**Excerpted passage**
# More Good News..



## YaniDee (Mar 11, 2021)

Actually, not that good..

https://www.msn.com/en-ca/news/canada/the-middle-class-musician-may-be-a-thing-of-the-past-thanks-to-the-pandemic/ar-BB1etvOB


----------



## reborn579 (Mar 11, 2021)

i don't think it's just musicians, but rather the entire middle-class that may be a thing of the past. :(


----------



## Jeremy Spencer (Mar 11, 2021)

This was happening with the music industry long before COVID, but the pandemic was the last nail in the coffin. I gave up trying earn an honest living as a musician years ago (here in Western Canada). Aside from my regular career, I still compose and play drums professionally, but the days of “making it” are long gone. This is especially true for young bands with the dream of touring and getting massive support from labels.


----------



## Mikro93 (Mar 12, 2021)

Darn, I was actually excited to read some good news for once.


----------



## Daryl (Mar 12, 2021)

reborn579 said:


> i don't think it's just musicians, but rather the entire middle-class that may be a thing of the past. :(


Good. This whole class thing is a nonsense. There are those who work, and those who don't that's it.


----------



## doctoremmet (Mar 12, 2021)

Daryl said:


> Good. This whole class thing is a nonsense. There are those who work, and those who don't that's it.


Your world must be delightfully simple.


----------



## Daryl (Mar 12, 2021)

doctoremmet said:


> Your world must be delightfully simple.


It is. I've made sure of that.


----------



## doctoremmet (Mar 12, 2021)

Daryl said:


> It is. I've made sure of that.


Here’s hoping that your life will stay that simple and the illusion that you have full control over your own life will remain intact for you  ❤️


----------



## szczaw (Mar 12, 2021)

**About this exercise**
Pick up the forum thread about the pandemic and middle-class musicians where it stops, with the next post. The records that follow were taken from a separate source.

(Collected data)
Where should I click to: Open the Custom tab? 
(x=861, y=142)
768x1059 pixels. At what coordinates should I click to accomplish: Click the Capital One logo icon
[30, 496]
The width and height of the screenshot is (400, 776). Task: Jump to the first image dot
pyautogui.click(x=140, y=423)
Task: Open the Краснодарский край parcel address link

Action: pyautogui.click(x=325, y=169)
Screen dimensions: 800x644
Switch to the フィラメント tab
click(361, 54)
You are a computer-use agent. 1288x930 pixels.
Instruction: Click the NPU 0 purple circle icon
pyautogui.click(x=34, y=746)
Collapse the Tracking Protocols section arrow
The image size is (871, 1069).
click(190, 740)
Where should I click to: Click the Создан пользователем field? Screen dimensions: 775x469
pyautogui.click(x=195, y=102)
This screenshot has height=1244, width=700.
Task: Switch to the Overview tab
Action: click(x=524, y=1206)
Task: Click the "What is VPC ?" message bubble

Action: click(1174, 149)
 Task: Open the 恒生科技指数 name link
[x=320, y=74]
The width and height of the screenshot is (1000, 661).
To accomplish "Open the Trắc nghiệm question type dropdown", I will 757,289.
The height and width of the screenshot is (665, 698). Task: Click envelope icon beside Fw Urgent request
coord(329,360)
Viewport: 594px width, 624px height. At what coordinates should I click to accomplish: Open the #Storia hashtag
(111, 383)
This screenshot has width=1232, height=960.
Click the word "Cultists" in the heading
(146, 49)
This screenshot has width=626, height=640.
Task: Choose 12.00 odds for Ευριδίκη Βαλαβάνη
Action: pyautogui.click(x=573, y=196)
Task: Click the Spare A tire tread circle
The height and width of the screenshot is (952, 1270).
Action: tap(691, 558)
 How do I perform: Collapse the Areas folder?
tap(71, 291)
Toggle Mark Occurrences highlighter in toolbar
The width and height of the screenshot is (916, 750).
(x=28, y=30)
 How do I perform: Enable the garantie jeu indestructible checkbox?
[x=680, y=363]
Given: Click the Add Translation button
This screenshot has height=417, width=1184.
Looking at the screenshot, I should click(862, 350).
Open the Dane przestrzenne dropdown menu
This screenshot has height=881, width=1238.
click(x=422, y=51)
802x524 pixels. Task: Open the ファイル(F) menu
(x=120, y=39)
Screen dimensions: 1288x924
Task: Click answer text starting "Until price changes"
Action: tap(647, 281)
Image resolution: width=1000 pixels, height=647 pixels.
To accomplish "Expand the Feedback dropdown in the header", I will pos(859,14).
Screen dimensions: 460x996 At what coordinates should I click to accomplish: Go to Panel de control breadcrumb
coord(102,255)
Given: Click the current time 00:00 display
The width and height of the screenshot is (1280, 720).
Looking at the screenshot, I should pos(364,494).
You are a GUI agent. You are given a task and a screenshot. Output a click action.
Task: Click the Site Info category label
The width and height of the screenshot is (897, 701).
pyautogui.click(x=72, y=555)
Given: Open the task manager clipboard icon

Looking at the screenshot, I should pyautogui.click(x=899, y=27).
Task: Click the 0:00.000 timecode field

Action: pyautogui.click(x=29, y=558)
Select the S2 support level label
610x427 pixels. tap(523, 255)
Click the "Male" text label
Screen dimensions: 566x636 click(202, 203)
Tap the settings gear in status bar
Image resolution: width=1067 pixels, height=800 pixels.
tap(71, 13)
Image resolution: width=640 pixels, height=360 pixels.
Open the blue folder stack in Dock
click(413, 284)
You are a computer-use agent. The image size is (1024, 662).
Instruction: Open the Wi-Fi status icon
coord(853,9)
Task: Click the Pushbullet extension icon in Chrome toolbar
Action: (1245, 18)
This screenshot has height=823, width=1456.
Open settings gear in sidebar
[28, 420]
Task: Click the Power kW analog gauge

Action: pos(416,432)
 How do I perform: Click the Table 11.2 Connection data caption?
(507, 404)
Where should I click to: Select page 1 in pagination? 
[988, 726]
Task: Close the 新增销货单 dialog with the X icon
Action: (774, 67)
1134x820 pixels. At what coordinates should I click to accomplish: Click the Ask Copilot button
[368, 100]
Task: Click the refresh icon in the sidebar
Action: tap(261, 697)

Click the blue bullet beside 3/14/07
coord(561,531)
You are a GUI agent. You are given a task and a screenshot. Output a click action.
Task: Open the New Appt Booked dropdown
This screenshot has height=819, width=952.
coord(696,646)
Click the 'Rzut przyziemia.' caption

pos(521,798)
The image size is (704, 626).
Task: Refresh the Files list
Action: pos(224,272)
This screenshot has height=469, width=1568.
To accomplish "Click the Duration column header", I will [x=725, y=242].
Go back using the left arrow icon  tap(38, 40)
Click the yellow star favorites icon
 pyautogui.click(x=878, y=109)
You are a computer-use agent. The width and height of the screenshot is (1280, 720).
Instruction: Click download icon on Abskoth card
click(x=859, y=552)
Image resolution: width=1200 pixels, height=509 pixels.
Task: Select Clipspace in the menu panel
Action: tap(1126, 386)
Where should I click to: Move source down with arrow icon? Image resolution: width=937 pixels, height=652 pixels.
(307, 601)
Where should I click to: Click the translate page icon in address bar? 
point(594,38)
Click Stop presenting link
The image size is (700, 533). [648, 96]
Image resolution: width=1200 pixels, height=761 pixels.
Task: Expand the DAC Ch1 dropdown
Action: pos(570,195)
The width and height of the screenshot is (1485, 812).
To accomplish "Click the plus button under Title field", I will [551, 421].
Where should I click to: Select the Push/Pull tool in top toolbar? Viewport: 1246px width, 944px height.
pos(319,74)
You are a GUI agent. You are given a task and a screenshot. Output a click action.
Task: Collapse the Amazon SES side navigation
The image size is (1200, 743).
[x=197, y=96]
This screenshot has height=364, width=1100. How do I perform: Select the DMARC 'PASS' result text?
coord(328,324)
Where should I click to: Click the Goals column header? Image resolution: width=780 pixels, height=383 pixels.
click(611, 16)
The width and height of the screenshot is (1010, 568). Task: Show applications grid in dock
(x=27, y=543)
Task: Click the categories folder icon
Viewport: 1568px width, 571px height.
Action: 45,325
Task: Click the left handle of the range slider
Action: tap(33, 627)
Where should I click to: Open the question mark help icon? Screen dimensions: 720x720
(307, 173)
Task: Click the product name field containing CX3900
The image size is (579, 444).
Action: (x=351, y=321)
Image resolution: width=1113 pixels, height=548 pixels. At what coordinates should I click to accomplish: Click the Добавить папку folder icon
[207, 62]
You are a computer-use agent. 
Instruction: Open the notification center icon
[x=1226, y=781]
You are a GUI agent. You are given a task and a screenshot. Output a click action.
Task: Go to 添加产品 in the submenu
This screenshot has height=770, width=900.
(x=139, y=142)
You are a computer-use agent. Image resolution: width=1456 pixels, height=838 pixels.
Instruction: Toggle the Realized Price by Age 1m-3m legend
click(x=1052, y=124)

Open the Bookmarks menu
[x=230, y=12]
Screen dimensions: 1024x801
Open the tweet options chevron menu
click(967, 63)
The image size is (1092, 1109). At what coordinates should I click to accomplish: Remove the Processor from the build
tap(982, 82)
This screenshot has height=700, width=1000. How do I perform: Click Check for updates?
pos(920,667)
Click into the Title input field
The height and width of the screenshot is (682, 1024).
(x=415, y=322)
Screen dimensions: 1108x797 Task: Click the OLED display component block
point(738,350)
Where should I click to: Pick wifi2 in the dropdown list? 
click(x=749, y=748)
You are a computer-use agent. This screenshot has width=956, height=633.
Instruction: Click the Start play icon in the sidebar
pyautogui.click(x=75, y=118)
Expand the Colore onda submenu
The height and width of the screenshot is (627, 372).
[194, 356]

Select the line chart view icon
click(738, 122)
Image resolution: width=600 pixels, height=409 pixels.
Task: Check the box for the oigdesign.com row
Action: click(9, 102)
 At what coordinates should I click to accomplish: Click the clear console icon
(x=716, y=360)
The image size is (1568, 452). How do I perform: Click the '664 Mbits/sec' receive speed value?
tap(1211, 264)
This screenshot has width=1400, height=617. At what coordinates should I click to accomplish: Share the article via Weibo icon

**Exercise response**
Let's give credit where credit's due: thanks to government lockdowns and restrictions.


----------



## Daryl (Mar 12, 2021)

doctoremmet said:


> Here’s hoping that your life will stay that simple and the illusion that you have full control over your own life will remain intact for you  ❤️


Oh, I never said I had full control over my life. Just as much control as I need. The only unpredictable thing really is health. What else should I worry about?


----------



## Mikro93 (Mar 12, 2021)

Just planting a quick message here, that will be my first appearance in a Drama Zone thread, don't mind me. Hi Mike!


----------



## Jeremy Spencer (Mar 12, 2021)

Daryl said:


> Oh, I never said I had full control over my life. Just as much control as I need. The only unpredictable thing really is health. What else should I worry about?


I’d worry about taking your success for granted. You are definitely one of the fortunate.


----------



## YaniDee (Mar 12, 2021)

Waking up every morning is definitely good news..Anyhow, I'm glad I enjoyed several decades of touring, and playing in front of people enjoying themselves. Today's kids don't know what they're missing..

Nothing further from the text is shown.